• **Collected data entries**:

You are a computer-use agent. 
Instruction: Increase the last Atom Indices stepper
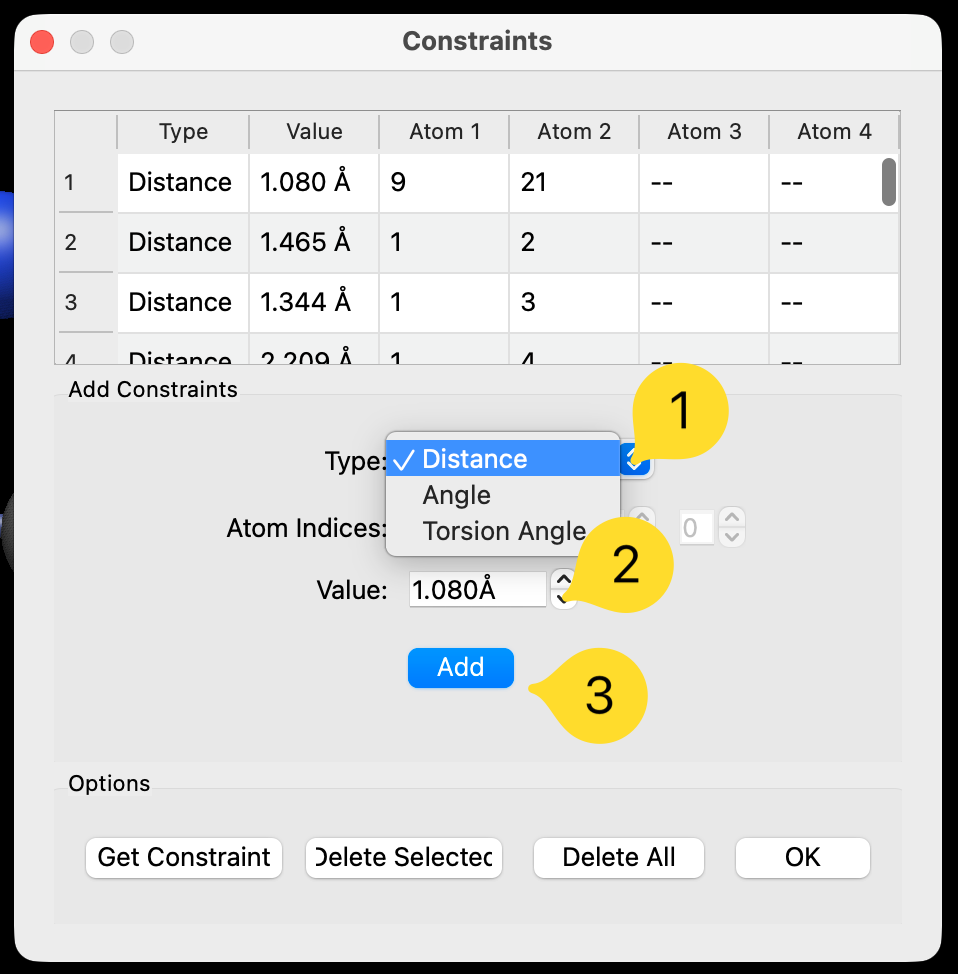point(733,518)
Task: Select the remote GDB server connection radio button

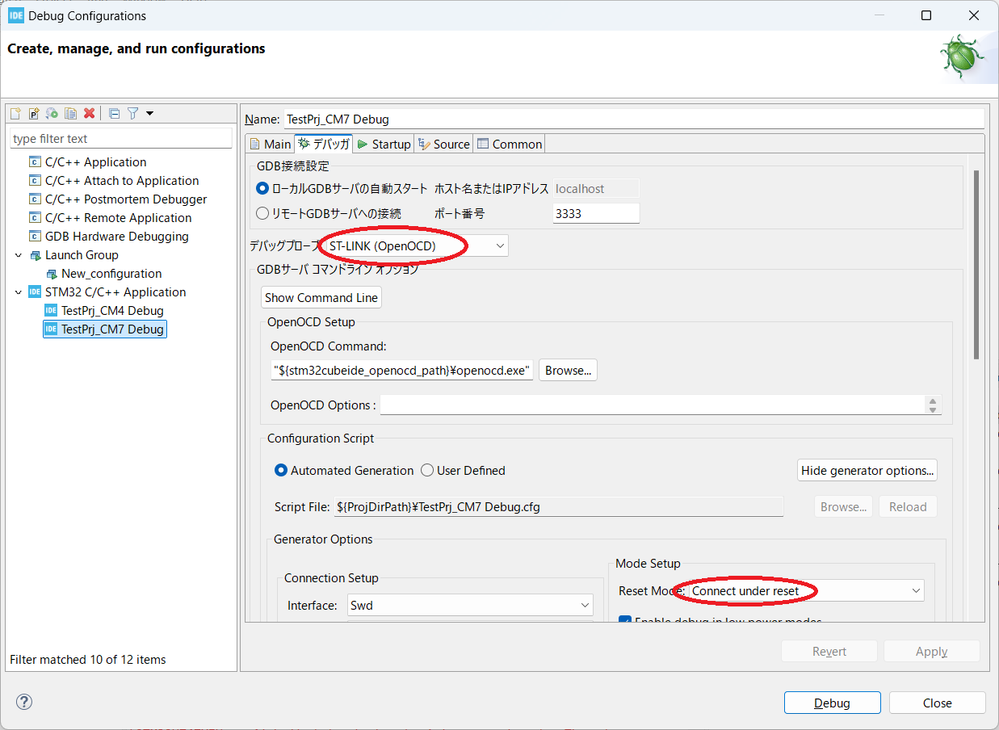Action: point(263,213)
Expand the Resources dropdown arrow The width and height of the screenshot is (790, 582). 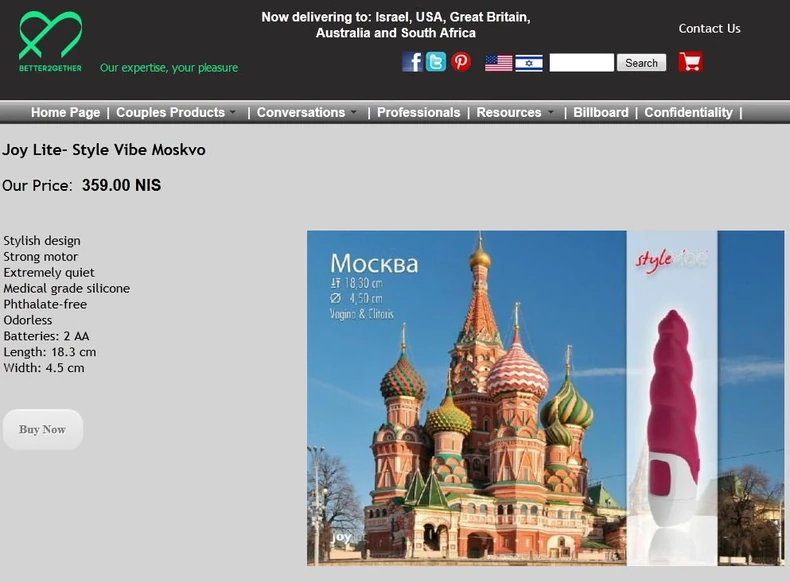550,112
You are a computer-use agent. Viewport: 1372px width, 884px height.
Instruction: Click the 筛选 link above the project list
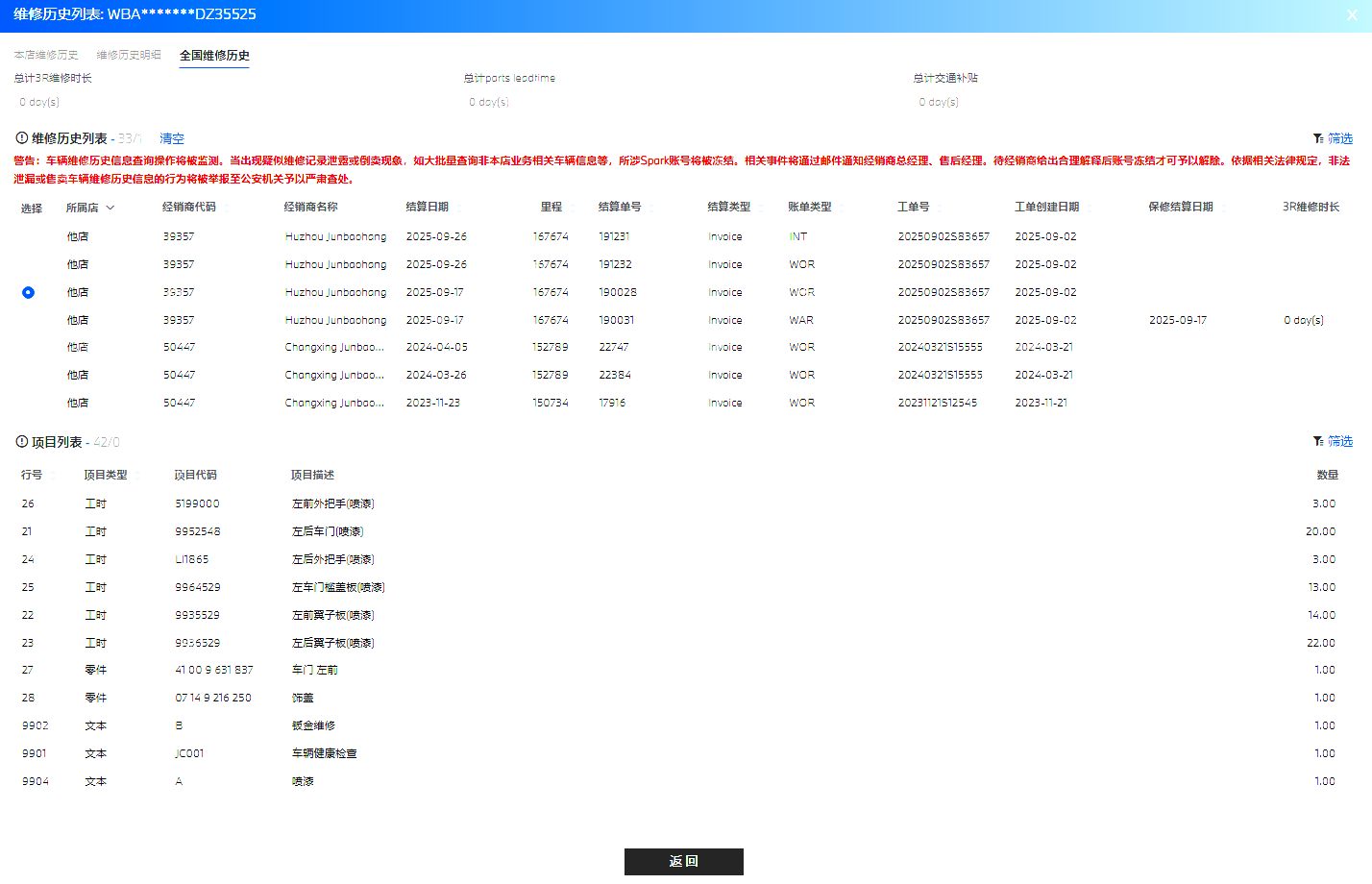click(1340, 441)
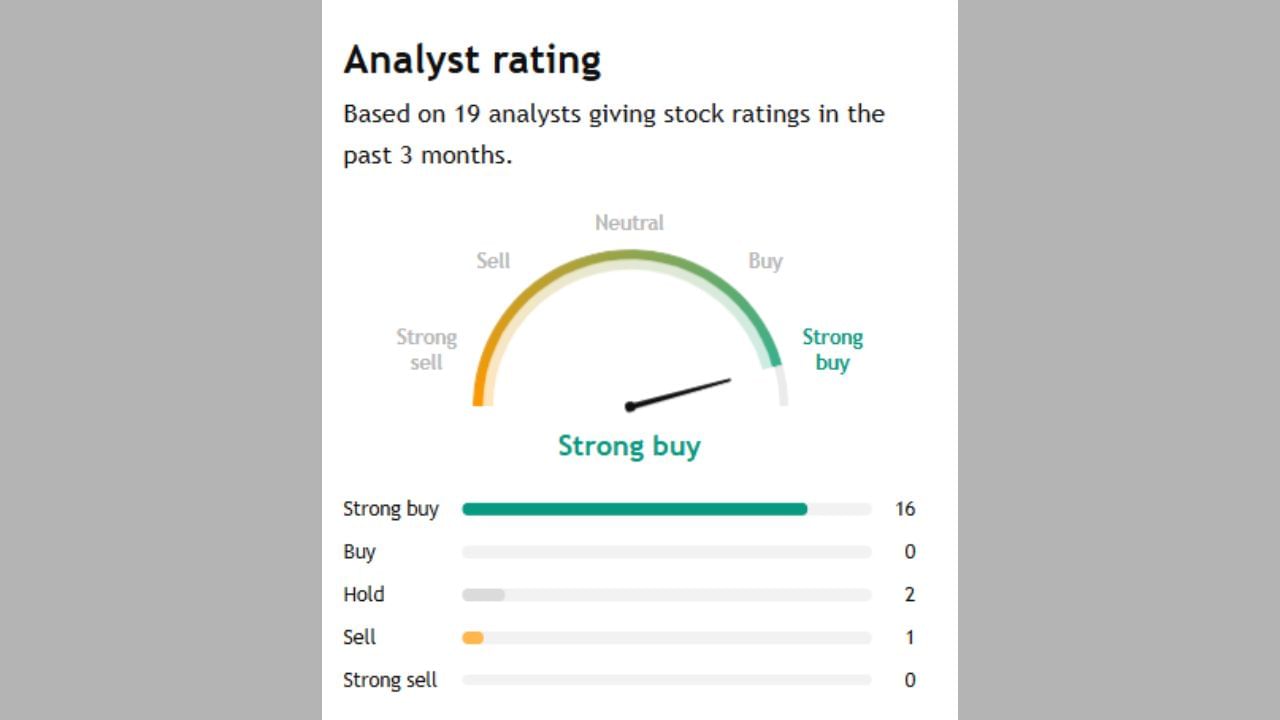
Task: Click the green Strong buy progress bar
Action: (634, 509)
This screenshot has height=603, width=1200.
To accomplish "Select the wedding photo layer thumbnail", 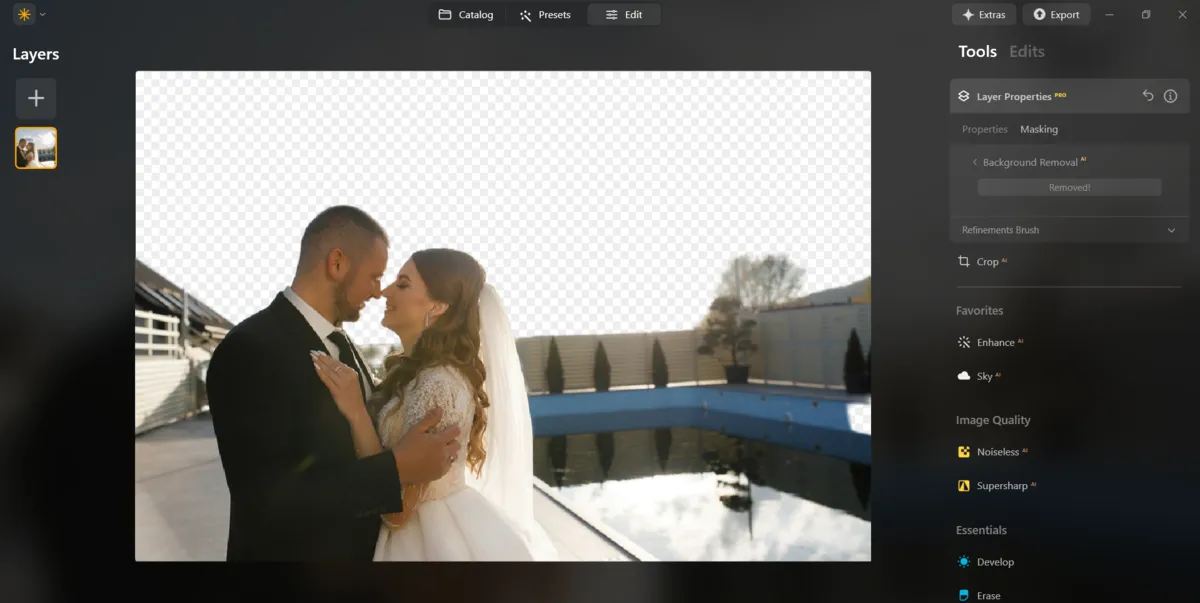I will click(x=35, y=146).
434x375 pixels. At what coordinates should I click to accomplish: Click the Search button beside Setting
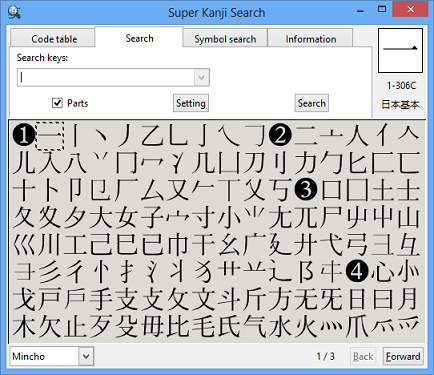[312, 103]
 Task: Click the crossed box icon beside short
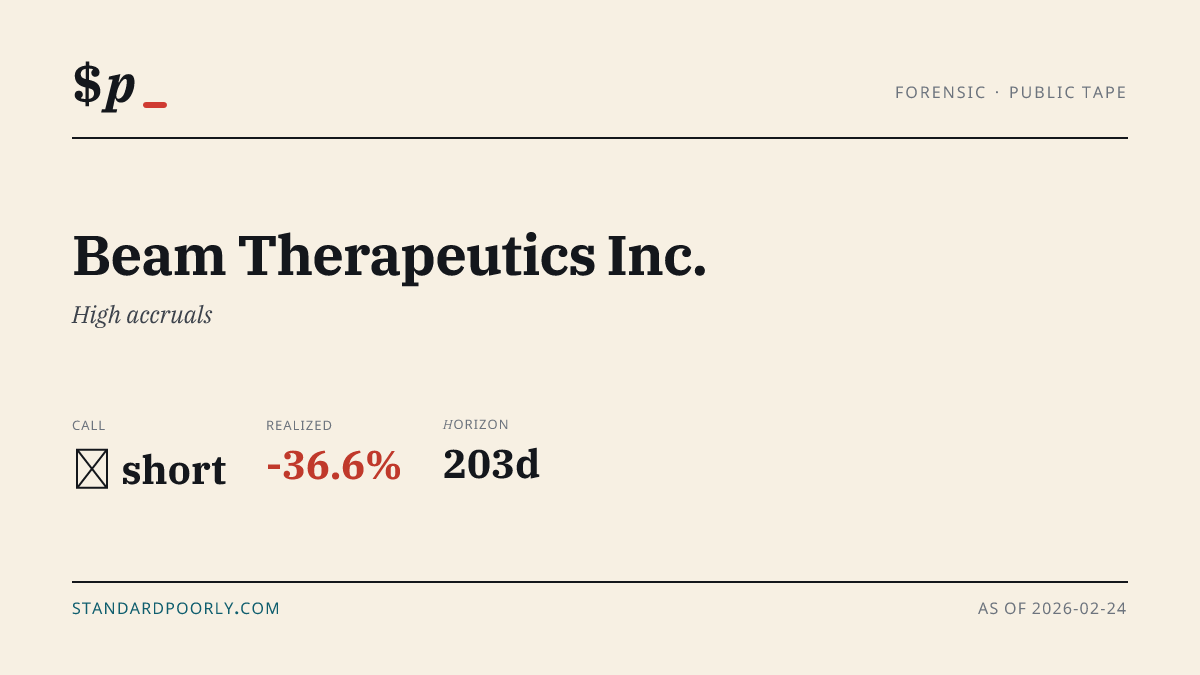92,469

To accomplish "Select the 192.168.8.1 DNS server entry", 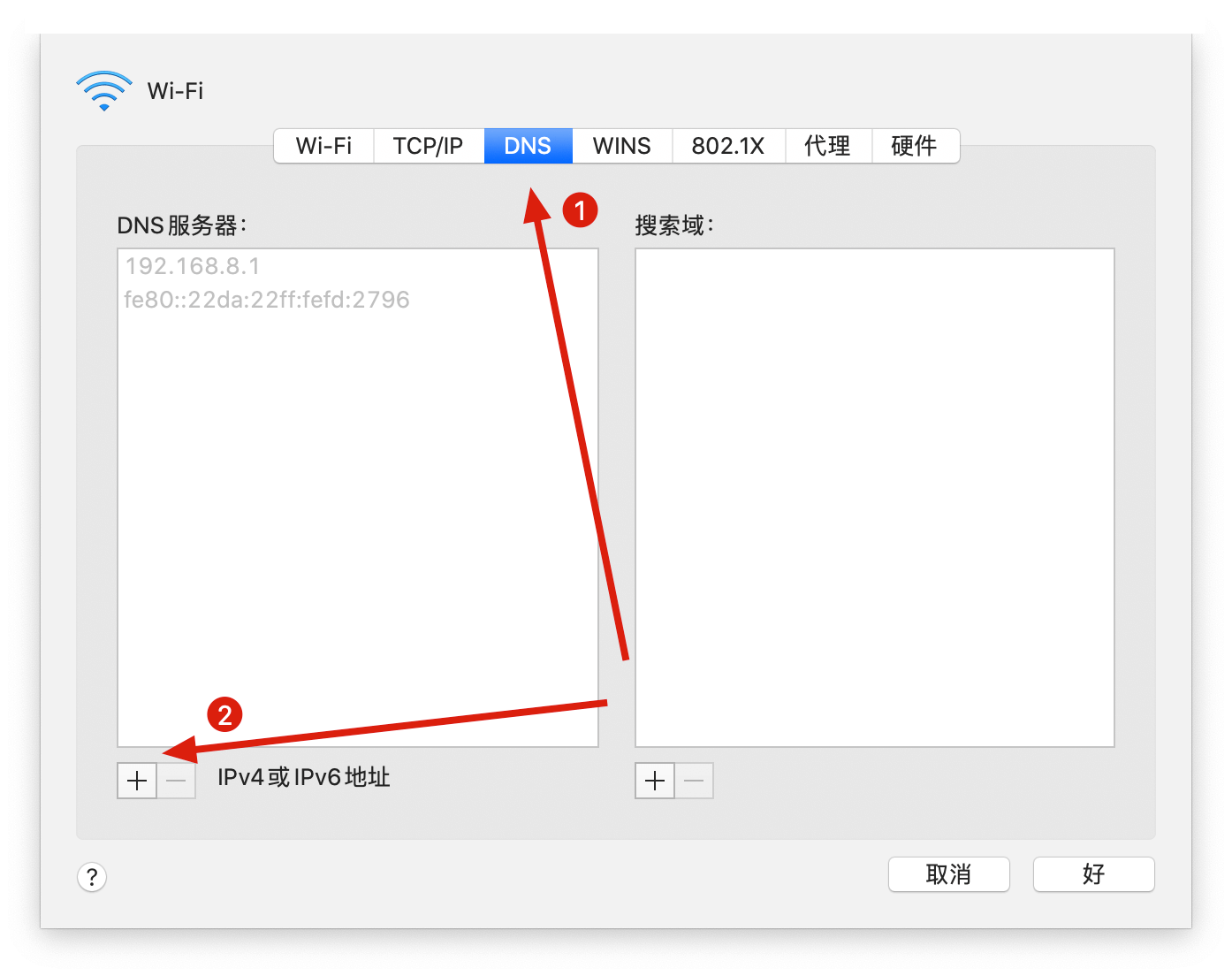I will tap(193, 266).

• **WHAT THE TASK ASKS**:
Look through the data above and return each line where the string "computer" occurs.

• **EXERCISE RESPONSE**:
You are a computer-use agent. 
You are a computer-use agent. Viewport: 1372px width, 884px height.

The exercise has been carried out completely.